To do:
Retype the whole listing, please, keeping every line exact and dropping the pictures.

Data for review:
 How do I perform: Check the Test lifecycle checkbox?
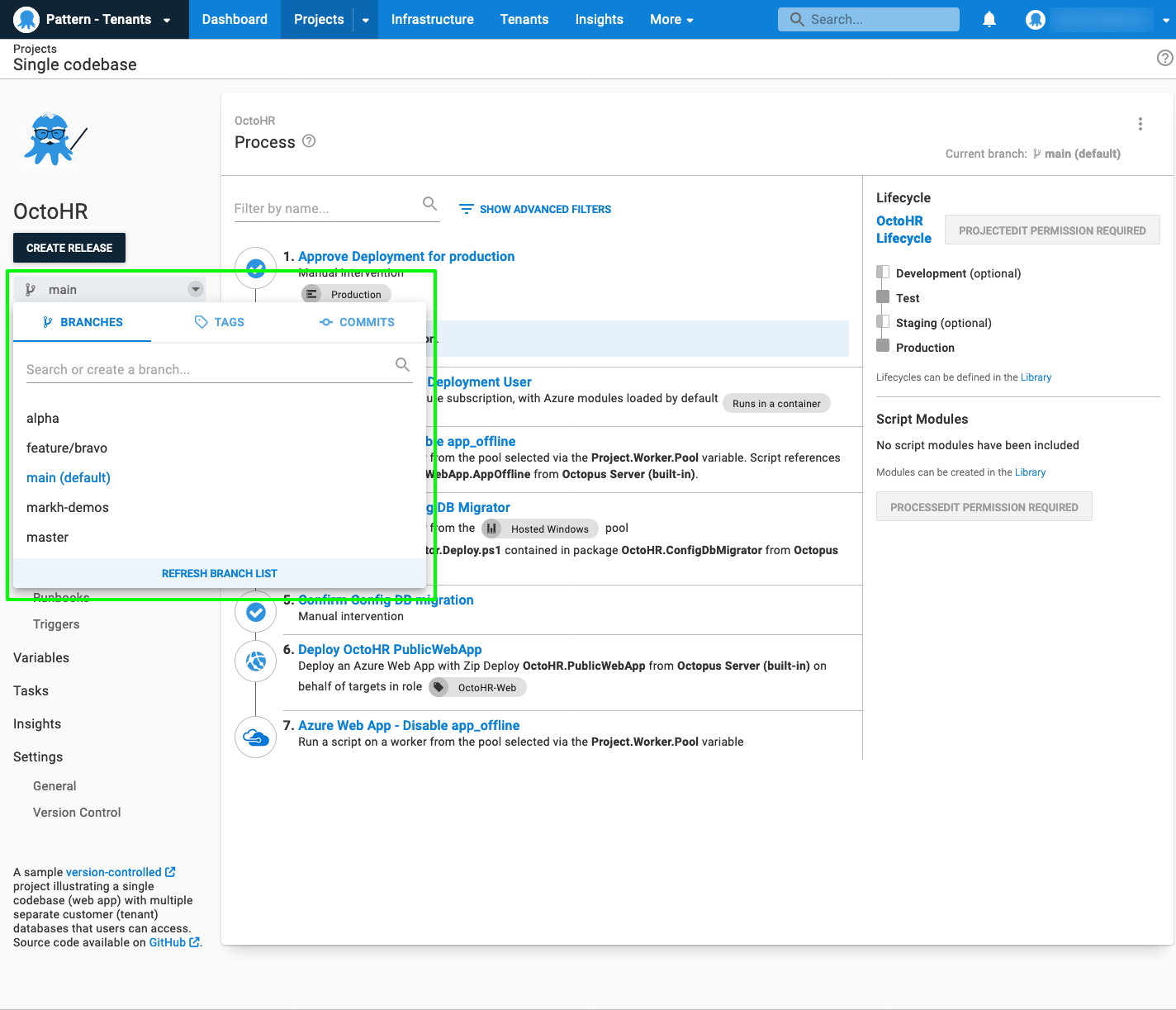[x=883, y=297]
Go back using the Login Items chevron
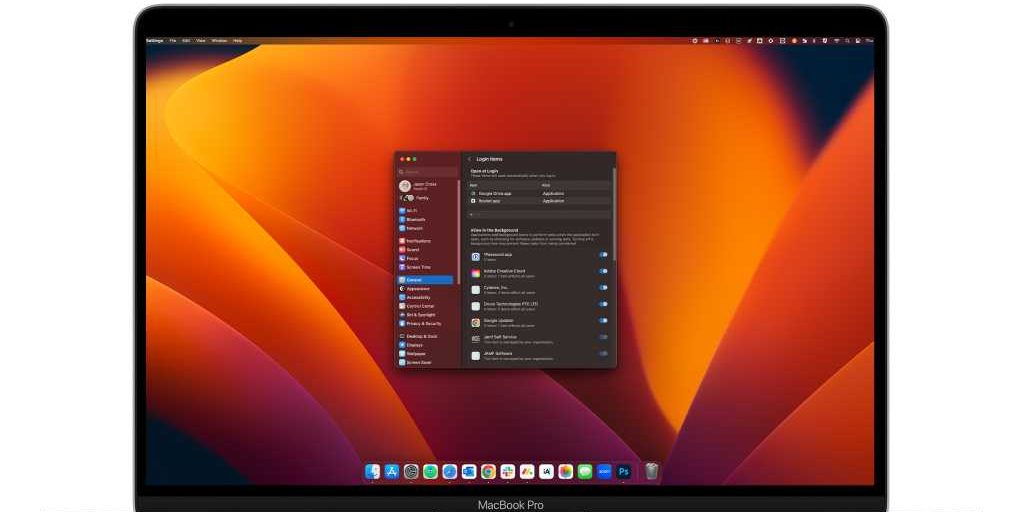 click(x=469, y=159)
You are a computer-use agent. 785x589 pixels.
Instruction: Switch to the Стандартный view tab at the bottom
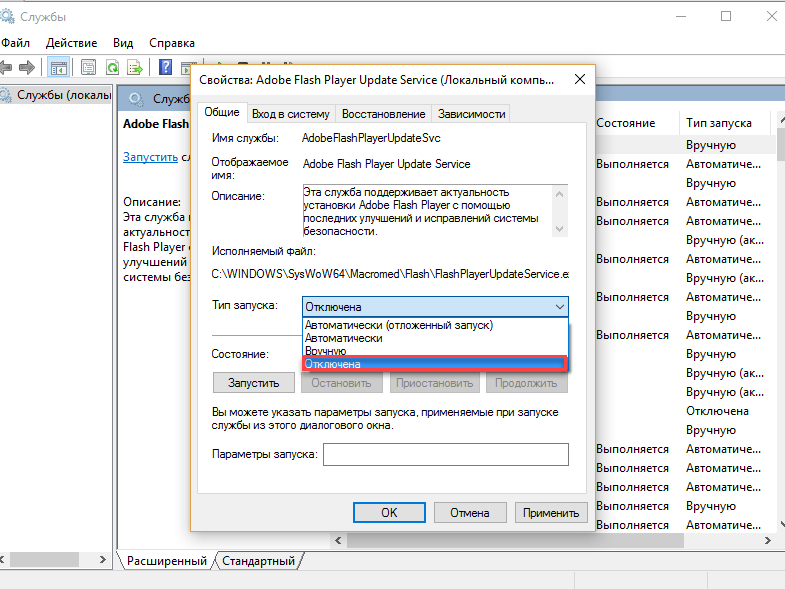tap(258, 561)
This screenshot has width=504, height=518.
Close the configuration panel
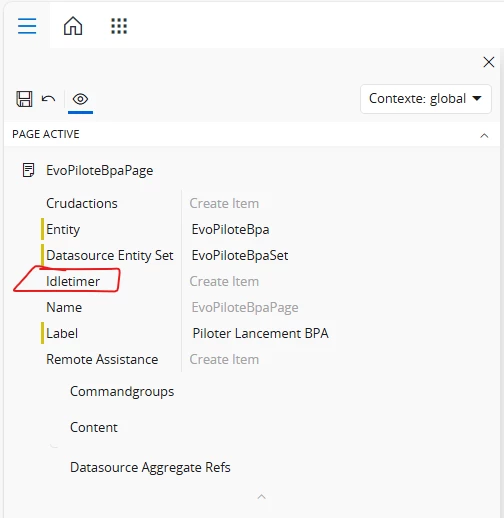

Task output:
 How do I perform: Check the Test lifecycle checkbox?
[x=883, y=297]
Go back using the Login Items chevron
 click(x=469, y=159)
You are a computer-use agent. 785x589 pixels.
Instruction: Switch to the Стандартный view tab at the bottom
tap(258, 561)
This screenshot has width=504, height=518.
Close the configuration panel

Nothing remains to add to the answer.